CONSIGNE:
Reproduisez à l'identique, dans le texte sur les juristes, tout ce qui va de « Côté groupes assurantiels, le » jusqu'à « en pôle position. ».
── TEXTE DU DOCUMENT
Côté groupes assurantiels, le constat est sensiblement le même. « En période de crise sanitaire, l’expertise technique des juristes et leur capacité à comprendre les nouveaux textes, à les relayer et à les expliquer ont été particulièrement importantes », souligne Nicolas Magnier, directeur juridique d’Axa France. Mais au-delà d’être un révélateur de talents, la pandémie a nécessité des aptitudes et des connaissances désormais très scrutées lors des recrutements. L’appétence pour le digital se place en pôle position.
« Les juristes bancaires sont actuellement face à une double digitalisation : celle de la banque mais aussi du métier de juriste, rappelle Marc Vaujany. Dans ce contexte, leur faculté d’adaptation et leur curiosité intellectuelle sont donc primordiales, de même que leur capacité à travailler en mode agile. Notre métier est en pleine transformation. » Pour Nicolas Magnier, outre les compétences techniques toujours plus importantes, les qualités les plus recherchées reposent sur trois piliers : l’expertise juridique, le travail en équipe et la capacité à se positionner en véritable business partner. « Nous ne sommes pas là que pour dire les règles de droit, mais aussi pour trouver des solutions et accompagner, commente-t-il. Cela nécessite une qualité d’écoute et d’empathie très forte, et de bien comprendre les contraintes des opérationnels et des commerciaux. La mesure de notre succès repose sur l’impact que l’on a dans l’entreprise. » Côté soft skills, le directeur juridique mentionne l’aisance à communiquer, l’esprit de synthèse et une aptitude à vulgariser les choses. « Les réunions à distance changent aussi la donne, ajoute-t-il. Elles sont plus courtes et il est parfois difficile d’y percevoir les éléments de communication non verbaux ; il est donc indispensable de savoir exprimer son point de vue de manière claire et synthétique. »
────
── DONNÉES ENREGISTRÉES
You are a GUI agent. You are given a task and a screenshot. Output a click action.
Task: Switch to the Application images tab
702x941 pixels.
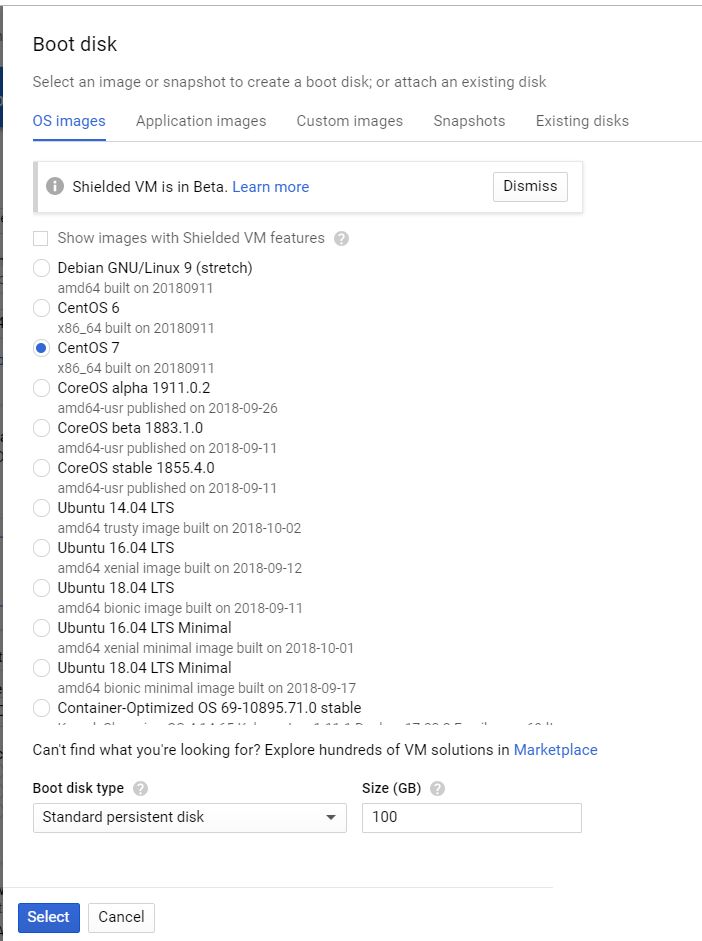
────
RÉPONSE COMPLÈTE:
Côté groupes assurantiels, le constat est sensiblement le même. « En période de crise sanitaire, l’expertise technique des juristes et leur capacité à comprendre les nouveaux textes, à les relayer et à les expliquer ont été particulièrement importantes », souligne Nicolas Magnier, directeur juridique d’Axa France. Mais au-delà d’être un révélateur de talents, la pandémie a nécessité des aptitudes et des connaissances désormais très scrutées lors des recrutements. L’appétence pour le digital se place en pôle position.